In the material below, some lines may hold the word "will"; state how many do, giving only the number.

● **Supplied records**:

╔══

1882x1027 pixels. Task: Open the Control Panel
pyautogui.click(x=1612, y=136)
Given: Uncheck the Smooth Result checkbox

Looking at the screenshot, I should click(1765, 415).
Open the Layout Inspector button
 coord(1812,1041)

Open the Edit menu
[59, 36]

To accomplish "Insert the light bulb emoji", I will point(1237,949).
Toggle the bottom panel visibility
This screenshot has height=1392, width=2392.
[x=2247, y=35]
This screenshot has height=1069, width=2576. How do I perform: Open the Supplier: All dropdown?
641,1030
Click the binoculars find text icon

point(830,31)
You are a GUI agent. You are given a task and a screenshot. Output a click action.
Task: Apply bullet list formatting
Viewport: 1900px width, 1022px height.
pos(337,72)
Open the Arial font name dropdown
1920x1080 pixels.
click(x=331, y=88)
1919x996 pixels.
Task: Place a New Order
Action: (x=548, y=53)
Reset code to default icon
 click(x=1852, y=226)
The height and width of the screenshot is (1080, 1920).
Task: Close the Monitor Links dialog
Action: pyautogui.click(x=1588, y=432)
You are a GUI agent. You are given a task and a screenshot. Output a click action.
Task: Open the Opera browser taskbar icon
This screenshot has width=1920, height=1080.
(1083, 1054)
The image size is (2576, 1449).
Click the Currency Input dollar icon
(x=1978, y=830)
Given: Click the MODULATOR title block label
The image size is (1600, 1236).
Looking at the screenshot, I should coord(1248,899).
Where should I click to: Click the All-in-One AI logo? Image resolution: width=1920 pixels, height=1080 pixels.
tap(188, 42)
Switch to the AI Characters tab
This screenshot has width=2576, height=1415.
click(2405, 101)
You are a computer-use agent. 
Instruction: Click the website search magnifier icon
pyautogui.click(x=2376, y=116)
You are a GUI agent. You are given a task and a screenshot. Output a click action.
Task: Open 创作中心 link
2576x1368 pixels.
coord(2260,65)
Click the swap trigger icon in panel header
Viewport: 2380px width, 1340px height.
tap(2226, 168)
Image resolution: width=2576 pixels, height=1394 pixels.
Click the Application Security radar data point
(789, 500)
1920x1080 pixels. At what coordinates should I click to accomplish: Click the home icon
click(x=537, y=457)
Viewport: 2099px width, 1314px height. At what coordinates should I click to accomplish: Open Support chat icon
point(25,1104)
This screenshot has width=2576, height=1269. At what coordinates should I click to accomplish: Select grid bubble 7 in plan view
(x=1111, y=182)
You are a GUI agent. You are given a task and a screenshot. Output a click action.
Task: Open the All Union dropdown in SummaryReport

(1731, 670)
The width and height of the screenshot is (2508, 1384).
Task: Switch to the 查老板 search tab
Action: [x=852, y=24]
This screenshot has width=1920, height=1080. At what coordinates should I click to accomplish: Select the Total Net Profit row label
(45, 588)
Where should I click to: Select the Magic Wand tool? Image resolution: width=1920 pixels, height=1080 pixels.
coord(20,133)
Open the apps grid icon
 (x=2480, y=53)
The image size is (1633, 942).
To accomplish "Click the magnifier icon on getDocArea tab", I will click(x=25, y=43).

╚══

● **Response**: 2